El clima calamitoso que asalta a la entidad es legítimo y comprensible. A mi juicio, es inaceptable la lectura que se le ha concedido a los hechos. Se han falseado diagnósticos relativos al fenómeno de las inundaciones que dejo tras de sí el paso de los huracanes. De acuerdo con informes de Protección Civil, al día de hoy se reportan alrededor de 150 mil damnificados en el estado. Entre pérdidas materiales irreparables, alertas de epidemias, deslaves, desbordamientos de ríos y presas, los sobrevivientes se debaten entre la desesperación impenitente y la tenue esperanza de retornar a la normalidad.
El cerco que han tendido los medios de comunicación entorno a las causas de los desastres ha sido altamente eficaz. La mayor parte de la población ignora la existencia de un bloqueo informativo. Se han ofrecido lecturas críticas a cuentagotas. Todos parecen conformarse con los gestos filantrópicos de las autoridades.
¿No será acaso que esta catástrofe pudo ser evitada o al menos mitigada sin costos tan altos? La pregunta ni siquiera ha sido colocada sobre la mesa, evidentemente por motivos de orden político.
En virtud de preservar el giro trágico-solidario-fatalista-compasivo que se le ha concedido a la hecatombe en turno, el discurso oficial ha echado mano de un extenso repertorio de justificaciones a todas luces ridículas y absurdas. Las explicaciones fluctúan entre el paradigma providencial y la retórica seudocientífica: “¡Las aguas celestiales de nuestro señor padre aprietan pero no ahogan (sic)!”; o “El desastre natural está asociado a la emisión de gases de efecto invernadero y el uso incontrolado de materiales no biodegradables.”
Los moralistas también han aprovechado la ocasión para “iluminar” a los “no-tan-iluminados”: “La gente no hace caso a los avisos de las autoridades y en lugar de evacuar a tiempo ha preferido aferrarse a sus escasas pertenencias, poniendo en riesgo la integridad física de los suyos y entorpeciendo la heroica labor de las brigadas de Protección Civil.”
Ninguno de los que vemos a distancia los estragos de la catástrofe podemos sentir, imaginar, percibir, lo que cientos de miles de damnificados viven en el presente. Es fácil opinar a la distancia con el habitual desprendimiento que distingue a quienes nunca se enfrentan a tal situación contingente y calamitosa.
Es urgente dotar de explicaciones plausibles a la actual crisis pluvial. Ante la falta de información en espacios de comunicación, es necesario sentar nuevos enfoques y criterios que conduzcan a conclusiones satisfactorias:
1. La administración pública es la única responsable de la existencia de asentamientos irregulares, de zonas residenciales propensas al desastre. La falta de planeación es la norma y no la excepción en materia de vivienda.

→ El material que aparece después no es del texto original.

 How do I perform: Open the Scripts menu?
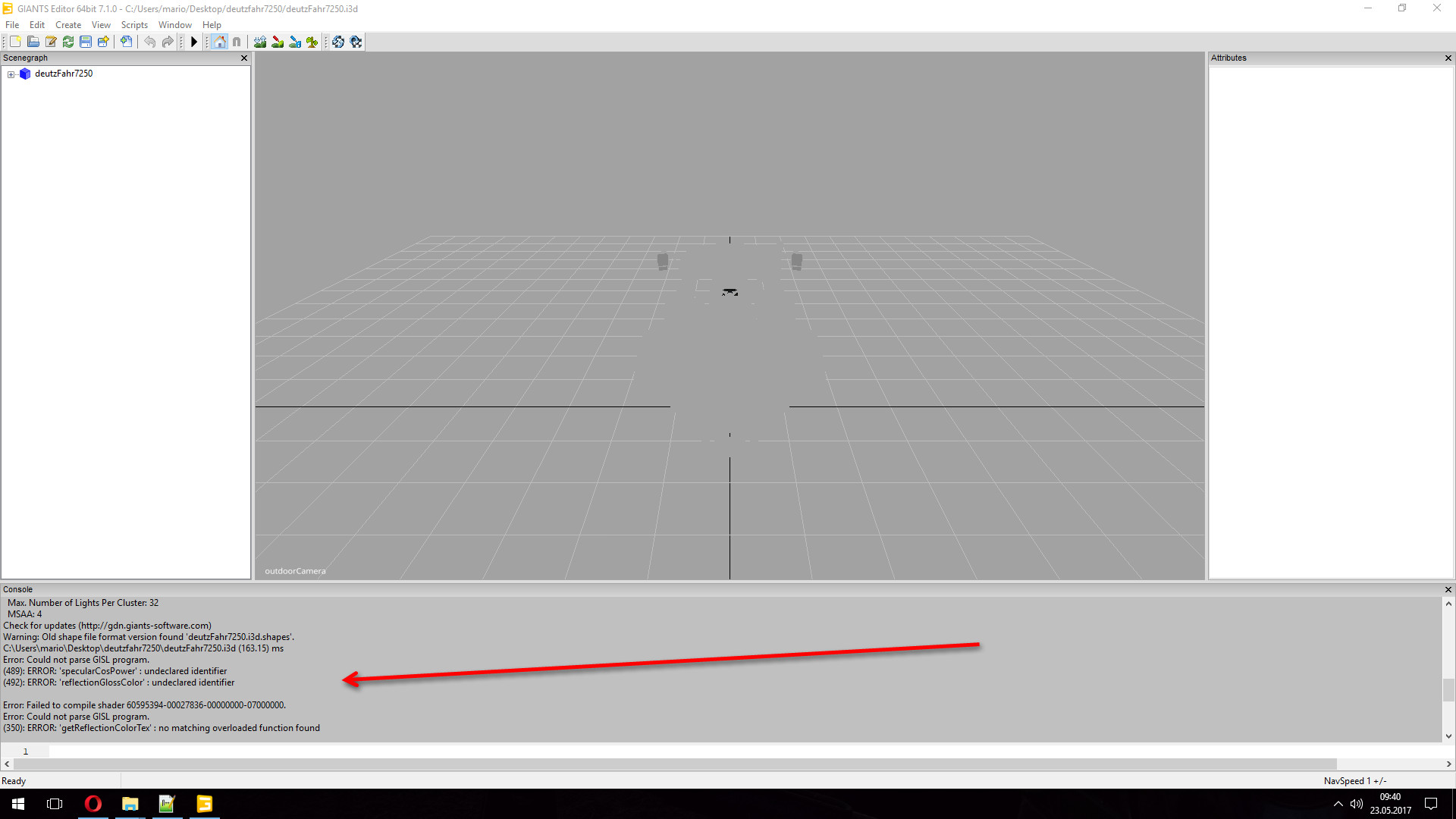tap(134, 25)
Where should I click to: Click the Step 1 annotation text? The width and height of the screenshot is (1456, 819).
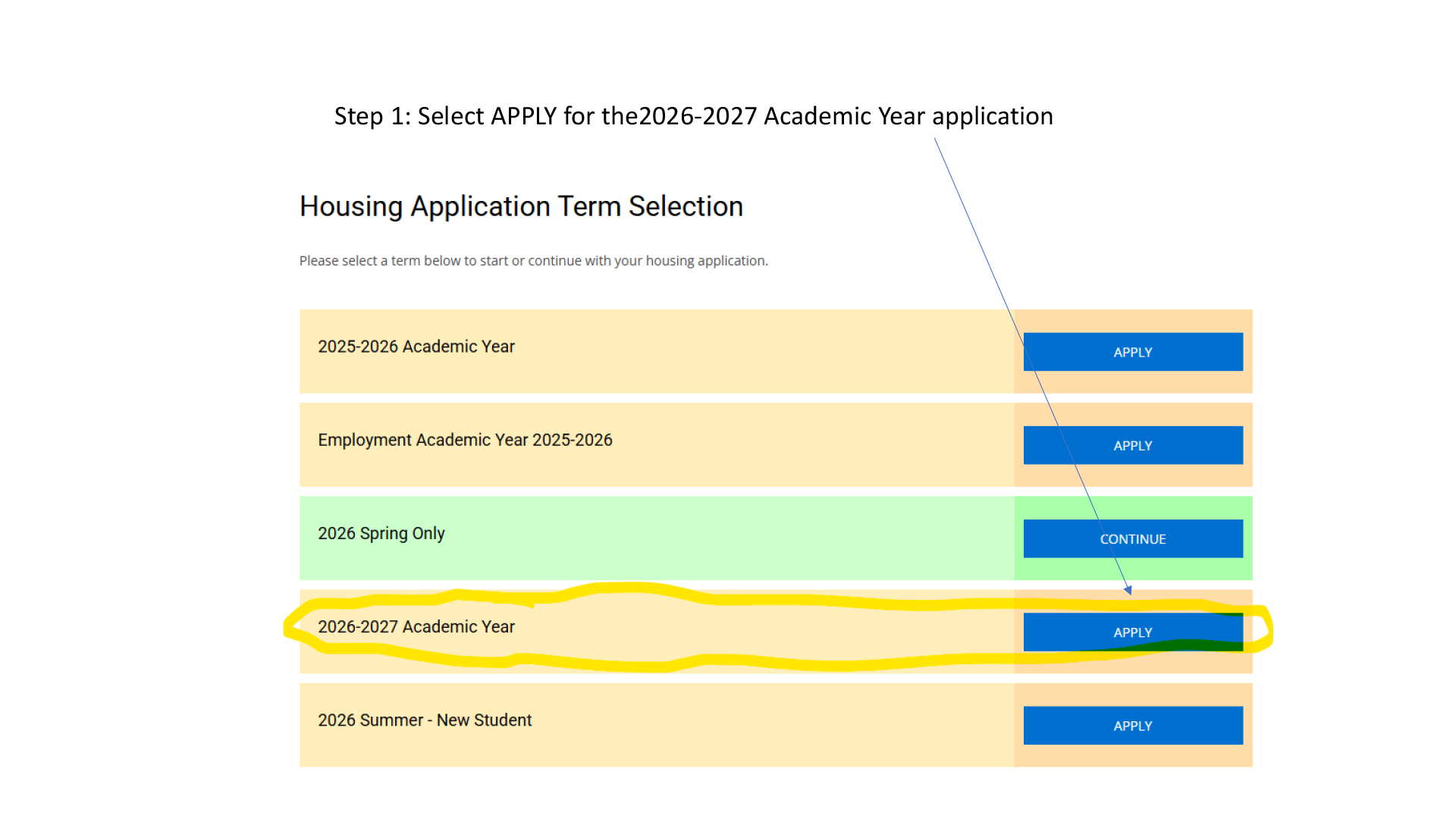coord(693,116)
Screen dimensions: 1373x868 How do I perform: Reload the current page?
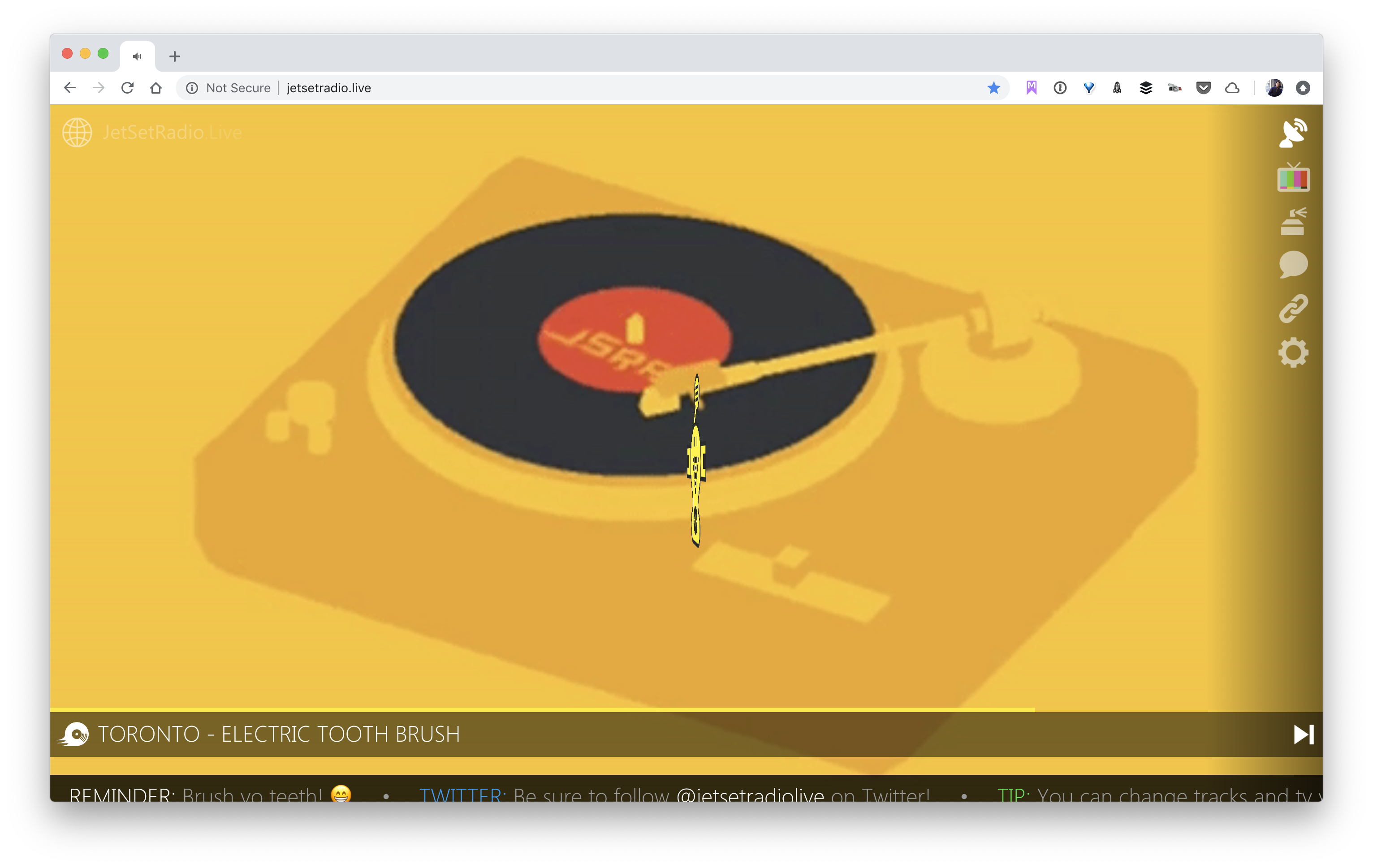pyautogui.click(x=127, y=88)
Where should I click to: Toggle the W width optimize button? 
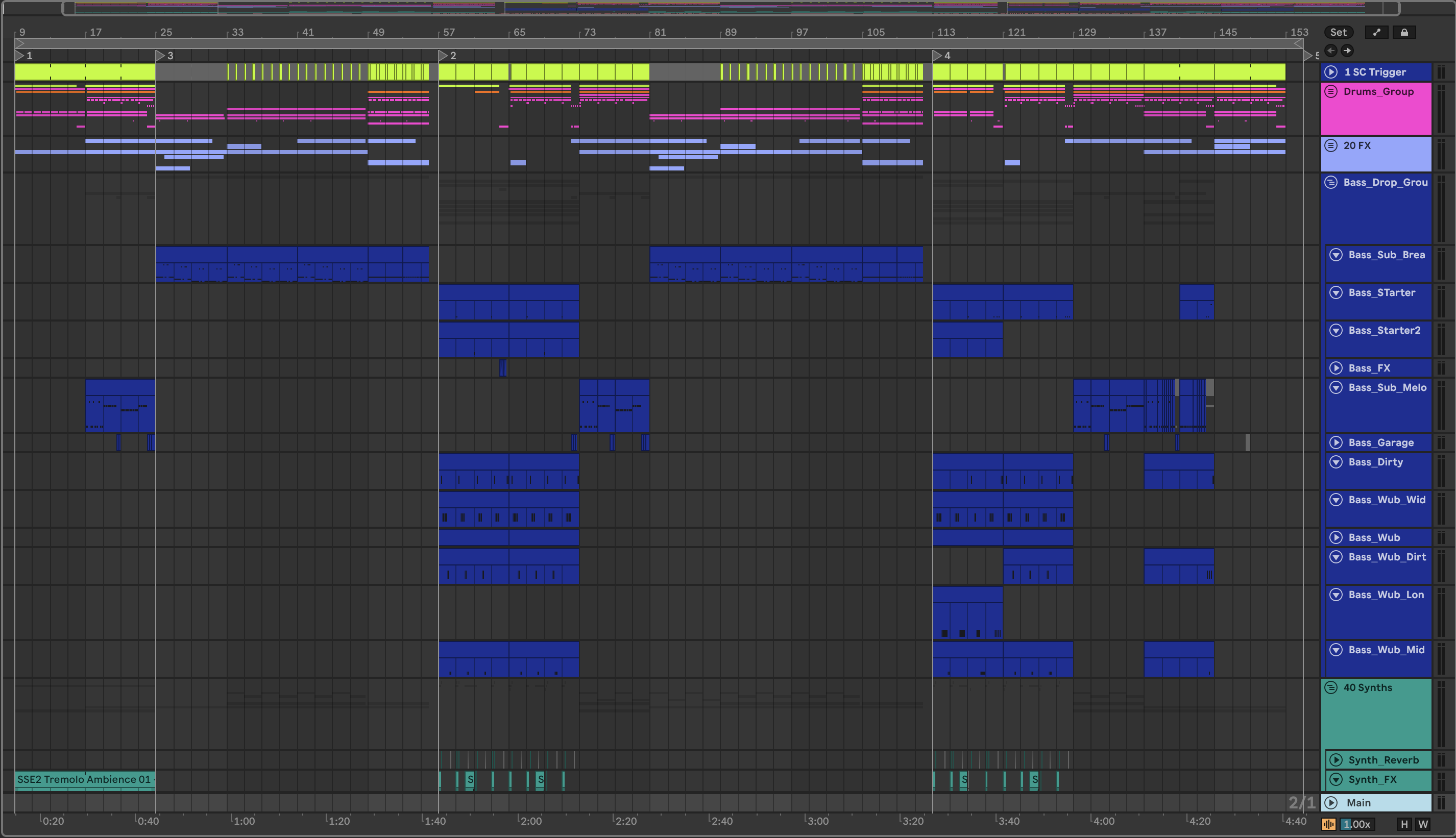coord(1423,824)
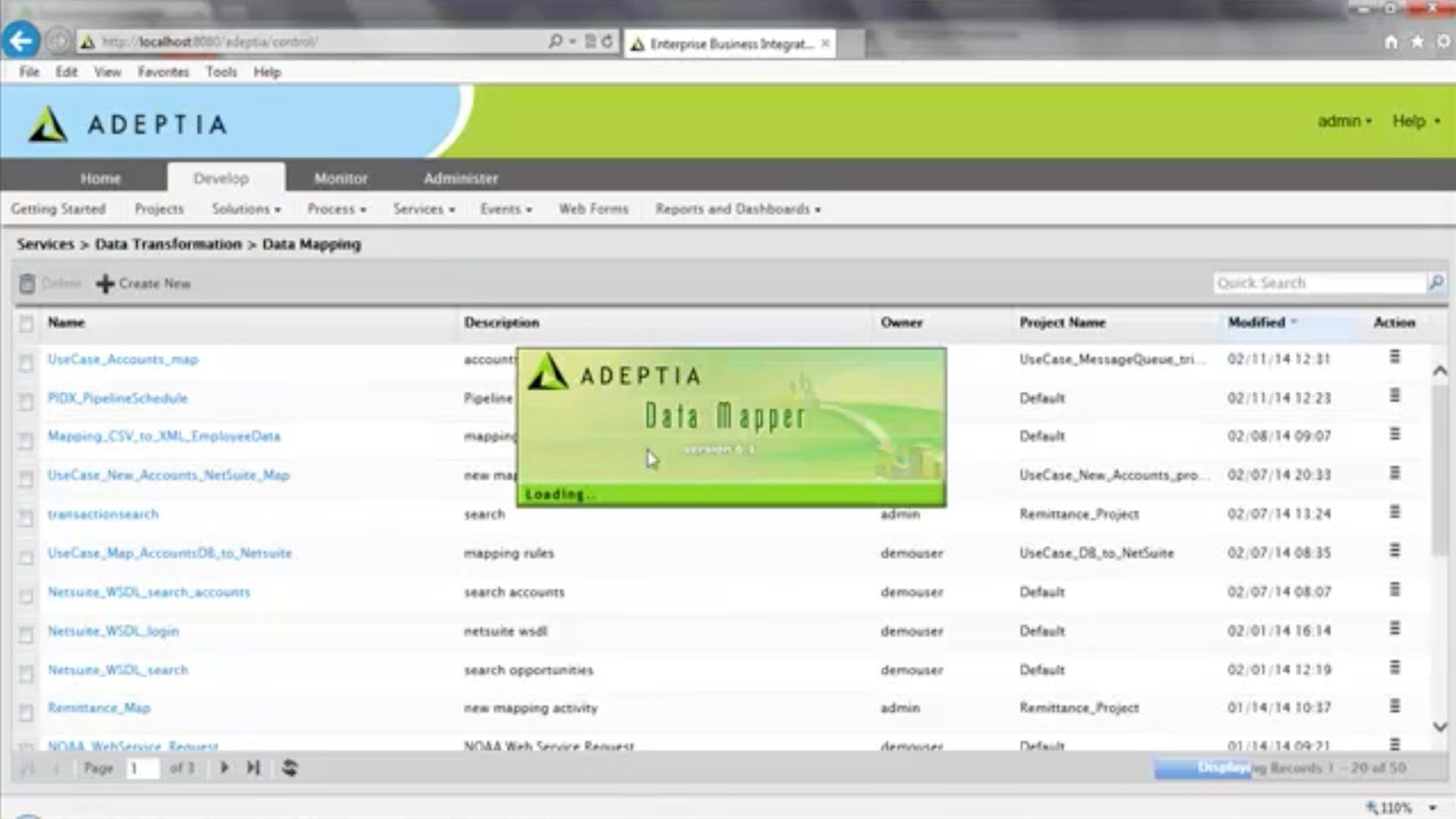Click the Quick Search magnifier icon
The width and height of the screenshot is (1456, 819).
pyautogui.click(x=1435, y=283)

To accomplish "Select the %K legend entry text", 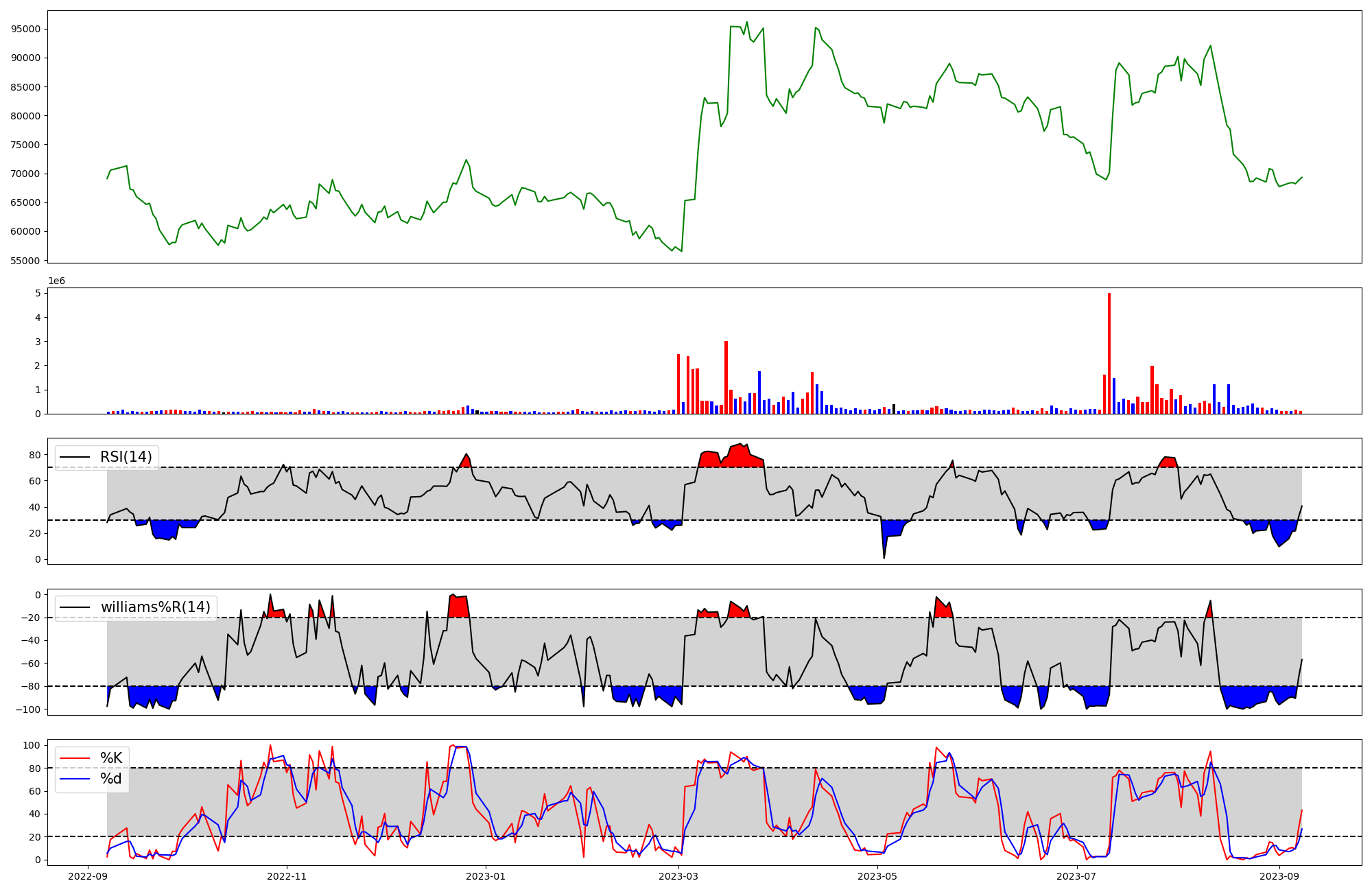I will click(111, 758).
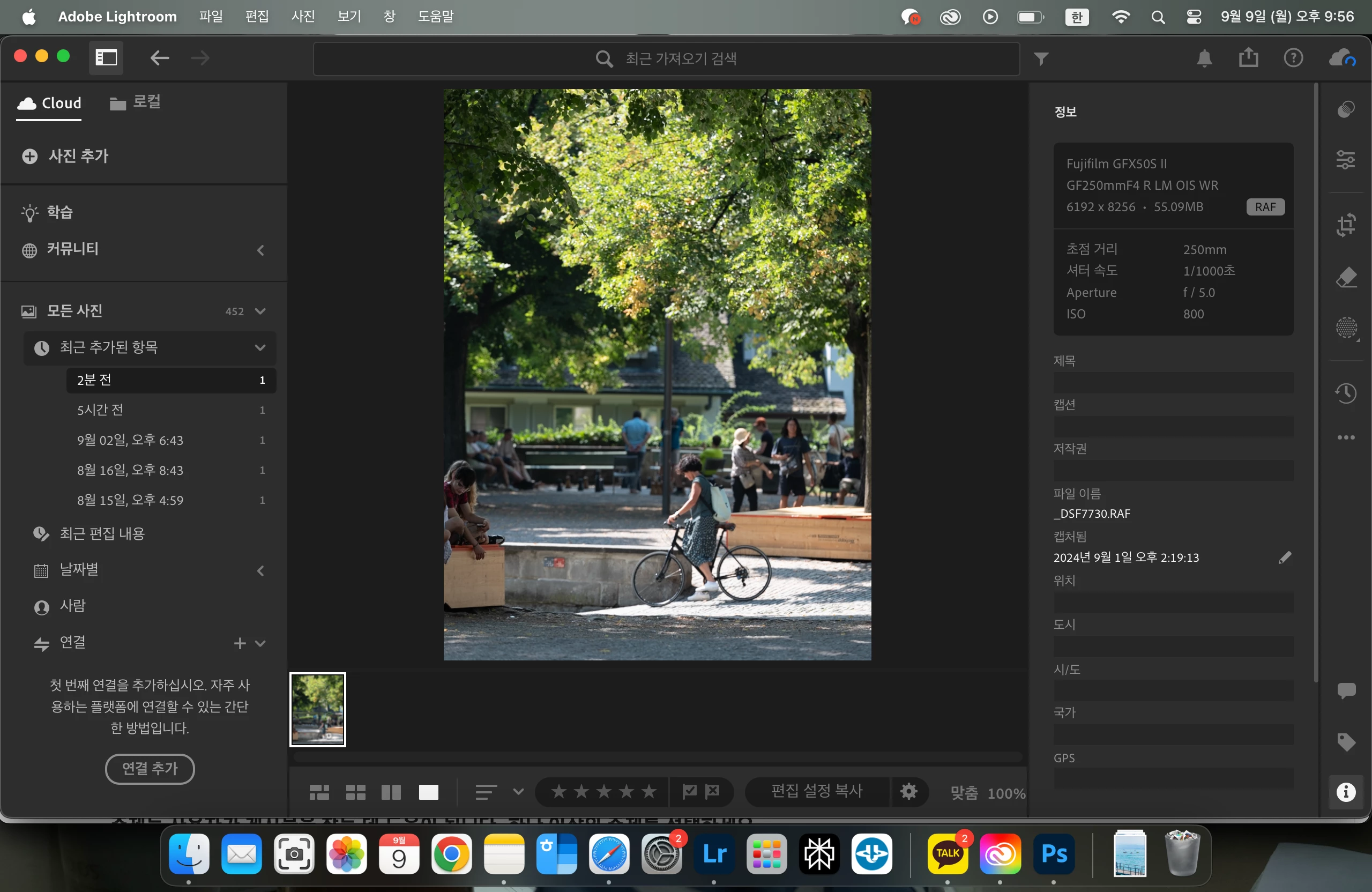Click the 편집 설정 복사 button
1372x892 pixels.
point(816,791)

2. Otra rama de la administración pública, la Conagua, debe actuar en función de las necesidades de la comunidad y no de las empresas concesionarias que paulatinamente se han apropiado del sector. El desbordamiento de presas esta asociado a la negligencia de las autoridades que priorizan la salud de las finanzas en detrimento de las poblaciones vulnerables.
3. Los deslaves y derrumbes en caminos y carreteras son un síntoma de inoperancia y corrupción en el rubro administrativo de obras públicas.
4. Se requiere inversión en materia de protección y prevención para evitar futuros desastres.
Se trata de un asunto de corte político. Sólo una toma de conciencia general y coactiva podrá detener este sinuoso curso relativo a los fenómenos meteorológicos. Habrá voces que exhortarán a evitar la politización de este hecho. Solo resta decir que, a la luz de los recientes acontecimientos, es indiscutible que estamos frente a un problema intrínsecamente político.